The thing about movies based on true stories is you can pretty much guess how it will end, even if you aren’t familiar with the people who inspired it. The underdog always comes out on top. These stories give us hope that our own average lives might somehow take a turn and be inspirational. These stories also show us the importance of working towards accomplishing our dreams; miracles won’t just drop into our laps. These stories also tell us there might be some nasty bumps before we find our happy endings.
Such is the truth of The Flying Scotsman. It is based on the real story of Scottish cyclist Graeme Obree. Not quite a rags to riches story, it follows Obree from being a cycling courier to breaking cycling world records with depression and suicidal thoughts thrown in the middle. The film is done well enough, though I am not sure it would be so compelling if it weren’t true. But fans of cycling and those who like any movie based on a true story will enjoy the film. The Flying Scotsman isn’t a bad film; it just fails to capture your emotions the way more successful inspirational sports films do.

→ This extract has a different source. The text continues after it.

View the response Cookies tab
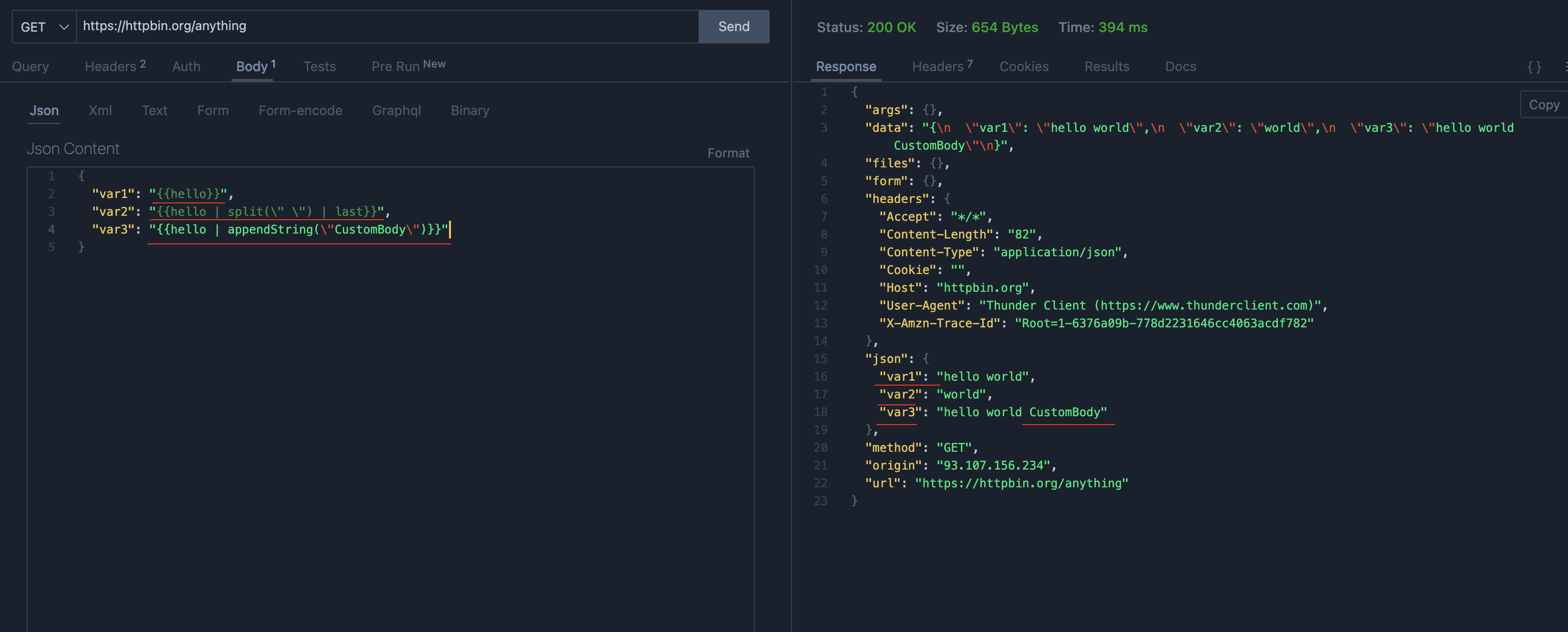[1024, 67]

But The Flying Scotsman, directed by Douglas Mackinnon, does provide a new twist in the big obstacle being suicidal tendencies. The cycling races in the film add to the feeling of despair because it was Obree on an empty track. Perhaps the obstacle didn’t present itself big enough or long enough to reel in the audience. Showing the madness to be deeper and darker might have helped us want him to succeed. The battles between Obree and the World Cycling Federation (based on the Union Cycliste Internationale) were interesting and perhaps could have been expounded upon. The film was too much of Obree’s successes with not much of his obstacles getting in the way preventing the true inspirational nature of Graeme Obree’s successes from coming through.